Excerpt PhD Proposal on Software-Engine Relations

Google as the number one search engine is regarded by many to be “the start page for the Internet” (Dodge, 2007) and “Google has become such a commonly used resource that people are beginning to regard it as synonymous with the Web.” (Searls in Gudrais, 2007). What is missing from the current studies into software is the recognition of the central role that the engines play on the web. The engines are considered to be the starting point of the web and play an important editorial role on the web. Introna and Nissenbaum (2000) describe the politics of search engines with the engines

[...] determining any systematic inclusions and exclusions, the wide-ranging factors that dictate systematic prominence for some sites, dictating systematic invisibility for others. These, we think, are political. They are important because what people (the seekers) are able to find on the Web determines what the Web consists of for them. And we all —individuals and institutions alike— have a great deal at stake in what the Web consists of.
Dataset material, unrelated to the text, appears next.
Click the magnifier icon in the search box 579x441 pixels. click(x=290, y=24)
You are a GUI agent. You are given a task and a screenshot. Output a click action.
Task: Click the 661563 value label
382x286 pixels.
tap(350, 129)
The politics of inclusion and exclusion in the search engines, which may also be described as the drama of search engines (Govcom.org, 2007), is clearly visible in the case of the website 911truth.org which suddenly disappeared from Google results. These issues raise the question if and how the web is structured by search engines. Rogers (2008) describes how the engines are demarcating different spheres on the Web. Previous research done with the Digital Methods Initiative (2007) not only showed how the engines construct different spheres but also how these spheres are constructed differently by different engines.  What role does the software play in the construction of these different spheres?

Previous research into the role of software and the engines in the blogosphere showed that there is an increasing symbiotic relationship between the two (Helmond, 2008). In this study into the most prevailing blog software, WordPress, it appeared that is is establishing strong ties with Google, Google Blog Search and Technorati. The blog software and blog engines determine the nature and construction of the blogosphere through co-construction. These software-engine relations enforce a steady regime in the blogosphere that puts the blogger in a position where the politics of inclusion and exclusion are played out in the game of search engine optimization and spam.